TOILETTE DE COUR HENRI III.

Encadrement de corsage en joaillerie, or, pierreries, perles, colliers, boucles d'oreilles, perles et diamants à la coiffure, les princesses et les grandes dames étincellent. Les coiffures sont très basses, les cheveux arrangés en pointe sur le front et relevés en rouleau sur les tempes, dessinent un cœur que couronne un simple cercle orné de pierres et de perles fines.

Le Masque.

Sur les corsages et sur les jupes, des lignes de perles forment des quadrillés ou des losangés. La ceinture à pendants très longs, est en joaillerie également; à l'extrémité pend un petit miroir, précieusement encadré, que les dames ont à tout instant à la main, pour vérifier l'état de cette précieuse toilette si difficile à porter, de ces fraises immenses, d'une si haute et si majestueuse élégance, pour lesquelles les dames sont à la gêne dans les réunions et dans la presse des fêtes de la cour.
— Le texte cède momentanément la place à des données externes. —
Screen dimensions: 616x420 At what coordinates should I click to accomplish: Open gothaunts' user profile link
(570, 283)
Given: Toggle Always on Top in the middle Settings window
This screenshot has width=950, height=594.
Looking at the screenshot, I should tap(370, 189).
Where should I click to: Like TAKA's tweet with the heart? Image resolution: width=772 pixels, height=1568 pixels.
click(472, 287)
Il suffit pour en juger de voir au Louvre un tableau du temps, représentant un bal à la cour, aux fêtes données pour le mariage du duc de Joyeuse avec la belle-sœur du roi, noces fameuses, célébrées avec un faste inouï par vingt-cinq ou trente journées de festins, de joutes ou de mascarades, pendant lesquelles toute la cour, les princes et princesses, seigneurs et nobles dames rivalisèrent de richesses et de somptuosités folles, dans leurs toilettes renouvelées de fête en fête.
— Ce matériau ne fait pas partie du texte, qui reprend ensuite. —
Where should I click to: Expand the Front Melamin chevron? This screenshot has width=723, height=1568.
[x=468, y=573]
D'après ce tableau des noces de Joyeuse, attribué à Clouet, les seigneurs et les nobles dames rivalisèrent surtout de ridicule dans leurs ajustements. Ce ne sont que corsages à pointes, fantastiquement serrés ou pourpoints à abdomens pointus, qui donnent aux uns et aux autres, des apparences d'insectes, fines guêpes ou gros bourdons.